Hedronite · Cert-Prep Lesson · Interchain Dev (Cosmos) · Sat 2026-06-13

CometBFT Consensus and the Validator Signing Surface

priv_validator, the remote-signer protocol, and double-sign evidence in the Cosmos SDK.

Lesson Class: Cert-Prep Synthesis
Cert Slot: Interchain Dev (Cosmos) · Interchain Foundation
Word Count: ~2,550
Paired Ops: Validator Signing-Key Security and the Double-Sign-Prevention Discipline
Paired Dev: Bash for Validator Key-Ceremony and Sentry-Firewall Automation
Discipline: ROD v3 · q-card practice questions

§ IFrame

The first two Interchain cert lessons looked outward. The inaugural lesson covered the SDK upgrade module and IBC versioning, the slow coordination between sovereign chains. The second covered the IBC packet lifecycle and light-client verification, the fast cross-chain traffic. Both treated the chain as a thing that talks to other chains. Today turns the camera around and looks into the engine that makes a single chain agree with itself: CometBFT consensus, and the one act inside it that an operator can get catastrophically wrong, which is signing.

CometBFT (the consensus engine formerly named Tendermint Core) is what produces blocks on a Cosmos chain. The application logic lives in the Cosmos SDK above it, the cross-chain logic in IBC beside it, but the heartbeat is CometBFT, and its security model rests on a single promise from each validator: I will never sign two conflicting messages for the same height and round. The Ops lesson today protected the key that makes those signatures. The Dev lesson scripted the failover that keeps a second copy from ever signing. This lesson names what is actually being signed, the interface the engine uses to ask for it, and the protocol machinery that punishes a validator who breaks the promise.

Tome Grounding — Knowledge Gap tome_refs: [] — the Cosmos / CometBFT / Tendermint tome shelf is empty in the Atrium Lattice (R-010 BlockOps acquisition gap, same as the 2026-06-06 cert lesson). Lattice queries for the consensus, staking-module, and double-sign phrases returned zero canonical tome chunks. Acquisition priority surfaced to the Fajr brief §IV.

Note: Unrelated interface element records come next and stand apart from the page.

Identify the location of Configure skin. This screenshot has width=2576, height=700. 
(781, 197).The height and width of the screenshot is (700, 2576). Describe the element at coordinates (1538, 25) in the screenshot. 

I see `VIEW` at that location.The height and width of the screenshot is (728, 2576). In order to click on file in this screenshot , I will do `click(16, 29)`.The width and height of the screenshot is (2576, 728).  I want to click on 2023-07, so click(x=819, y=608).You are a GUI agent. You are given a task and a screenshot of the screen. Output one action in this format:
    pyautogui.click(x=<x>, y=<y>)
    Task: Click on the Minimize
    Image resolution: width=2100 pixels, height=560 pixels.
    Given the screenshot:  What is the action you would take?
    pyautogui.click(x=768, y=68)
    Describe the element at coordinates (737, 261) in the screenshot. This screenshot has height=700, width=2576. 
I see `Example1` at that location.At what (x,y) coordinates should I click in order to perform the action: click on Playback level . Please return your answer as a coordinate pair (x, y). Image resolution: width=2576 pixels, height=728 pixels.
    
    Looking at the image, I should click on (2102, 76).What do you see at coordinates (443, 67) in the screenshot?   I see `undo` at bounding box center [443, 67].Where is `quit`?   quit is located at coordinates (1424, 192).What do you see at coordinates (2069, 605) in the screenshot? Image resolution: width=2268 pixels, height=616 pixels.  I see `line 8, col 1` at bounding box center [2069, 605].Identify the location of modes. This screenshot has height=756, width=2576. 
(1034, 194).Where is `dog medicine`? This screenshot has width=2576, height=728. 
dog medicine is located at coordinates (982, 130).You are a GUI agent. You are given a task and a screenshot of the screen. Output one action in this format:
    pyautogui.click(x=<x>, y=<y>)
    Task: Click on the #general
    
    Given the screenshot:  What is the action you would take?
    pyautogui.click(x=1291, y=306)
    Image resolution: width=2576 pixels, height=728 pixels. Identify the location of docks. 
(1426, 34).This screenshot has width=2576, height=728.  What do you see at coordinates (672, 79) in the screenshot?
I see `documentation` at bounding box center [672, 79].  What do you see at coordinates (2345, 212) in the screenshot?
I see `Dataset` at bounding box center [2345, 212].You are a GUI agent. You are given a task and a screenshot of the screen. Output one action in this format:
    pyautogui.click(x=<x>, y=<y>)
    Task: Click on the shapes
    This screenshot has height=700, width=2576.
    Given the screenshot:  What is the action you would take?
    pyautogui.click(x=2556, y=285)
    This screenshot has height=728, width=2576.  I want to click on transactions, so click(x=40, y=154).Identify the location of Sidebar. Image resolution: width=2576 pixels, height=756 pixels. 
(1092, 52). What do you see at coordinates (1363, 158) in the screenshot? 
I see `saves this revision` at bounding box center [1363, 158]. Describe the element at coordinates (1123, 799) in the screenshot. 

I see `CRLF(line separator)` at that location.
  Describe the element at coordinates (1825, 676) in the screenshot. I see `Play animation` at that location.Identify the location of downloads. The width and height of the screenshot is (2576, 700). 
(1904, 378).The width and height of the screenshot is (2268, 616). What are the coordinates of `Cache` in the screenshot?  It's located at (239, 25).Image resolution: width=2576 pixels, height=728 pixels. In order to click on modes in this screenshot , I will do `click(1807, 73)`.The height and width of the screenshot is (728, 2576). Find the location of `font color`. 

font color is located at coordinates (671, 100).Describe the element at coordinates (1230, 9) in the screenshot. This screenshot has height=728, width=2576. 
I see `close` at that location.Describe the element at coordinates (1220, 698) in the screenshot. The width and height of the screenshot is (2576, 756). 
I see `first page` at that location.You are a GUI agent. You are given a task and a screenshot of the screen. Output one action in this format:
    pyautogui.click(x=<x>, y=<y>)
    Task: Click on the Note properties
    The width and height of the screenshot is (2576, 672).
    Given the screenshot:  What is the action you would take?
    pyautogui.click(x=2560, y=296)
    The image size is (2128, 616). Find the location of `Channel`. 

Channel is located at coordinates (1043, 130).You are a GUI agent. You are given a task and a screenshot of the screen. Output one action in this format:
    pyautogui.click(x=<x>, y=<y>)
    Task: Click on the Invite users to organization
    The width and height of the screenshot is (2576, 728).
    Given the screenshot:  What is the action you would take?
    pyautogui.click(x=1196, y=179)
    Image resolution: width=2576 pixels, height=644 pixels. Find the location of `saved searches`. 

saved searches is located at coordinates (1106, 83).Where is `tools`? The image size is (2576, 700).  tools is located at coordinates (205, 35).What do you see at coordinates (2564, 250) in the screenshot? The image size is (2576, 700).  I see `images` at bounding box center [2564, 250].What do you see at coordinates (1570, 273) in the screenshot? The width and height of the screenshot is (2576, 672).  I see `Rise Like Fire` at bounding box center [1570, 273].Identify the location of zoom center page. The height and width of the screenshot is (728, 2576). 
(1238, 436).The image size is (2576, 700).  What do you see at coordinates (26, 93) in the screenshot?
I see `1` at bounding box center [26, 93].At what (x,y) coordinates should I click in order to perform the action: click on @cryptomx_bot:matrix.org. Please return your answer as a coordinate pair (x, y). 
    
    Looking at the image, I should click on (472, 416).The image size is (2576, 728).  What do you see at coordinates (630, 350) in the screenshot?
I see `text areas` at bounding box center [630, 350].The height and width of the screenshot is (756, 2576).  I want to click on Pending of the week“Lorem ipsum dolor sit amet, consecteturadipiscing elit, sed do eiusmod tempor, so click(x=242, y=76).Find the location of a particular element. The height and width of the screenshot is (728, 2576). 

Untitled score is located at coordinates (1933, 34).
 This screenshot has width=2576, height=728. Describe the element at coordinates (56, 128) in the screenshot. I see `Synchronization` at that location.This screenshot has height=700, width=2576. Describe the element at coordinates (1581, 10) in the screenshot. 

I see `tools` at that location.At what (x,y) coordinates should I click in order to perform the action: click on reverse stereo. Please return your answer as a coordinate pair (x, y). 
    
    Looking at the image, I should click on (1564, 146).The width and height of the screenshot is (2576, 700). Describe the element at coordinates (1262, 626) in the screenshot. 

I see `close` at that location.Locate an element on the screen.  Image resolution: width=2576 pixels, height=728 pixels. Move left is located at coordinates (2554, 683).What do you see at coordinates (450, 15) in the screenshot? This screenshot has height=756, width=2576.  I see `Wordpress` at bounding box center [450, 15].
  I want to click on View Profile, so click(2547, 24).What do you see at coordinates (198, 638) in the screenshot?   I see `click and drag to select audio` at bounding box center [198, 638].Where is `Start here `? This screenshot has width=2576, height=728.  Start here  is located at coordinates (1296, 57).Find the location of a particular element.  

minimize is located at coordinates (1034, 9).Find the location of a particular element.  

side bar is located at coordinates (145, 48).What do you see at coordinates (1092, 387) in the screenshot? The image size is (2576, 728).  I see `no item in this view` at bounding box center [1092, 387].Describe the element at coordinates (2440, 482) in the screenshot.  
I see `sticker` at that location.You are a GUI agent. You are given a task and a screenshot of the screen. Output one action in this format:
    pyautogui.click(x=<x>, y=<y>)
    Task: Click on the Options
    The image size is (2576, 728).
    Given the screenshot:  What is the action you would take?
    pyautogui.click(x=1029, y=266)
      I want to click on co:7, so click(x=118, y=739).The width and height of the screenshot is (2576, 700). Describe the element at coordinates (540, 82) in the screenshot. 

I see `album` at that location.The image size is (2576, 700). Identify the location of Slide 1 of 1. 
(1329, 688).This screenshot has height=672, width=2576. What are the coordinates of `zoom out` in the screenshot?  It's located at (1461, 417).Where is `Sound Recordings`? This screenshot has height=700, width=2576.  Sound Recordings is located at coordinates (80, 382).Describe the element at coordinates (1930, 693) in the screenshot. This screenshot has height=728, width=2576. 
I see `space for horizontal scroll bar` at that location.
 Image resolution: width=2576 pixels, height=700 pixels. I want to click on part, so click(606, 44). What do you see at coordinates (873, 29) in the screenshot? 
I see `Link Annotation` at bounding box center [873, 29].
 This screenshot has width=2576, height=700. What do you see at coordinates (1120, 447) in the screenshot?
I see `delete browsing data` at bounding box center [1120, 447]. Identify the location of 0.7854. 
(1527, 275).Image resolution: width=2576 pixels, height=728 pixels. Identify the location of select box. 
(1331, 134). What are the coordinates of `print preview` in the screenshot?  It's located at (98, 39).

§ IIDomain Foundations — What a Validator Signs

CometBFT runs each block height as a small state machine of rounds, and within a round a validator can be asked to sign three distinct kinds of message. Hold the three apart, because the protocol treats them very differently when one is duplicated.

A proposal is the block a designated proposer puts forward for a given height and round. Only the round's proposer signs a proposal, and proposer duty rotates deterministically by voting power. A prevote is each validator's first vote, cast after it receives and validates a proposal, declaring the block it is willing to accept this round (or a special nil prevote for "nothing valid yet"). A precommit is the binding second vote, cast once a validator has seen prevotes from more than two-thirds of voting power for the same block, declaring that it commits to that block. When more than two-thirds of voting power precommits the same block, the block is final, and on a Tendermint-family chain final means final: there is no reorganization, no probabilistic settling, no deeper-confirmation horizon. That instant finality is exactly why the indexer lesson could collapse its finality gate to a single block.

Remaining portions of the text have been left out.